WHAT TO PRODUCE: Exactly as written and without the pictures, output the entries below.

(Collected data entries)
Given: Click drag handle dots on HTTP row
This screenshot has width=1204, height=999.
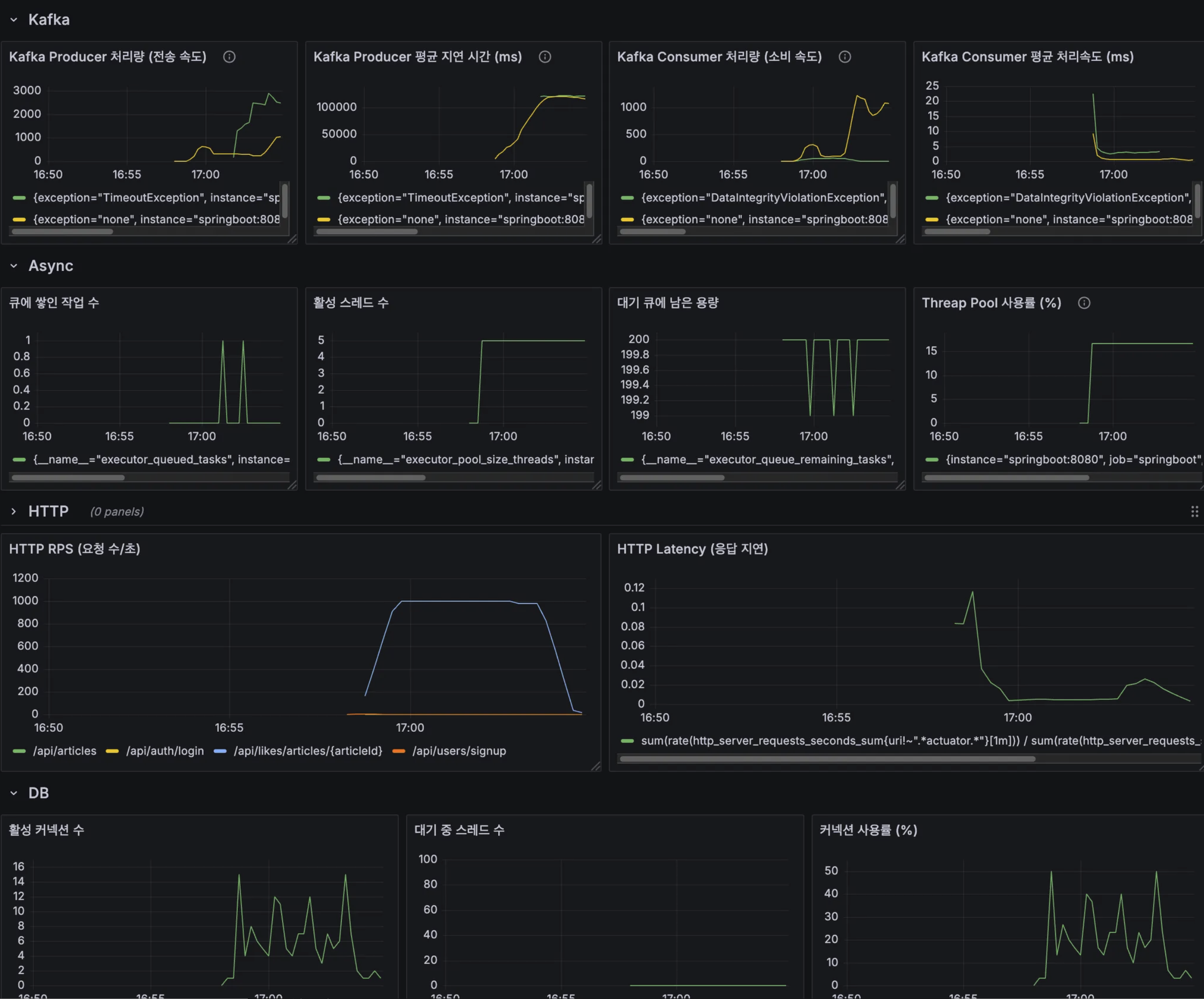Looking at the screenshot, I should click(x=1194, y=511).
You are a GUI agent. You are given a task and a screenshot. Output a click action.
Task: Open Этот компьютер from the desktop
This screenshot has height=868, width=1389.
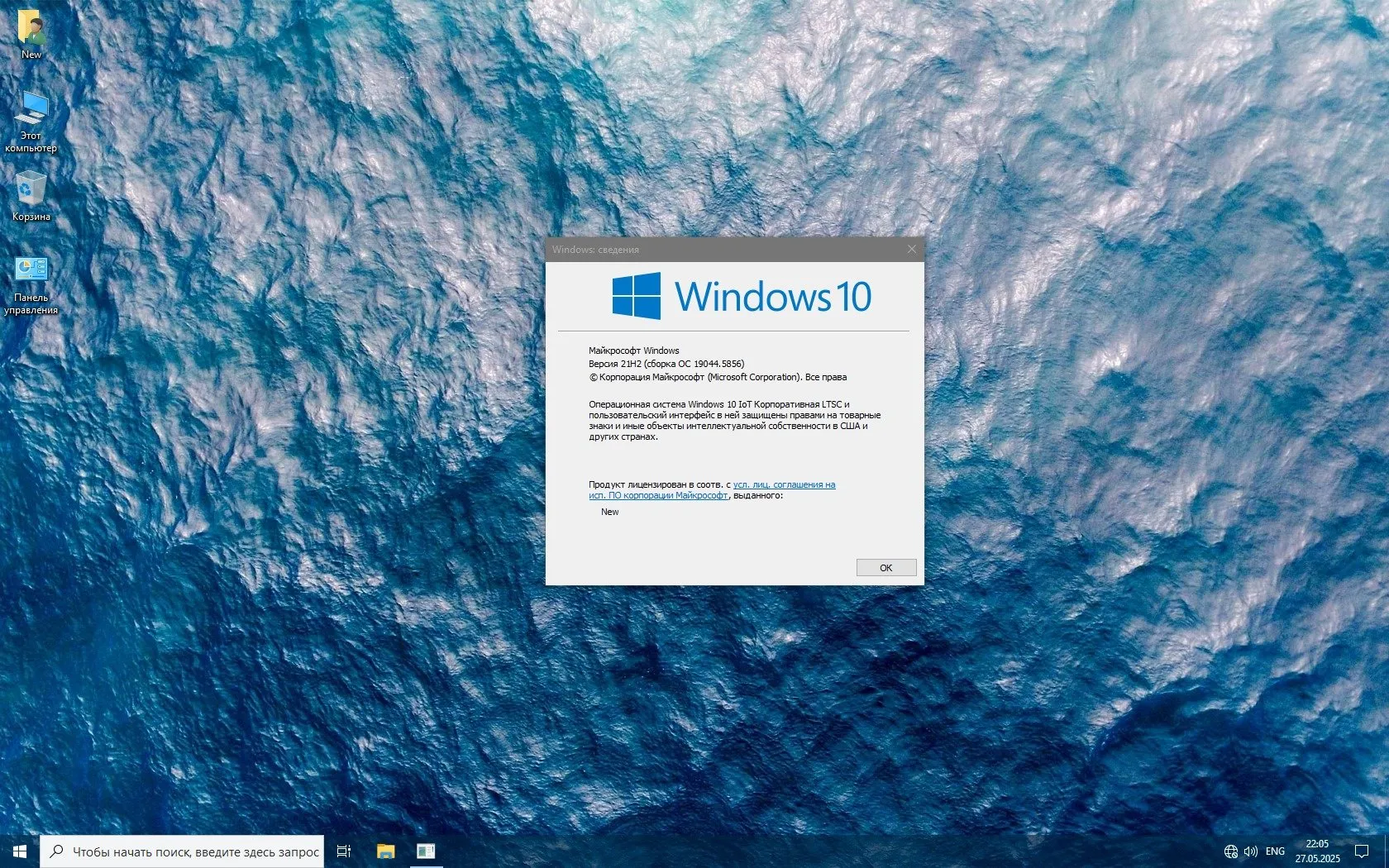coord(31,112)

SOLUTION FOR THIS PROBLEM:
Given: Click drag handle dots on HTTP row
This screenshot has width=1204, height=999.
Looking at the screenshot, I should click(x=1194, y=511).
You are a GUI agent. You are given a task and a screenshot. Output a click action.
Task: Open Этот компьютер from the desktop
This screenshot has height=868, width=1389.
coord(31,112)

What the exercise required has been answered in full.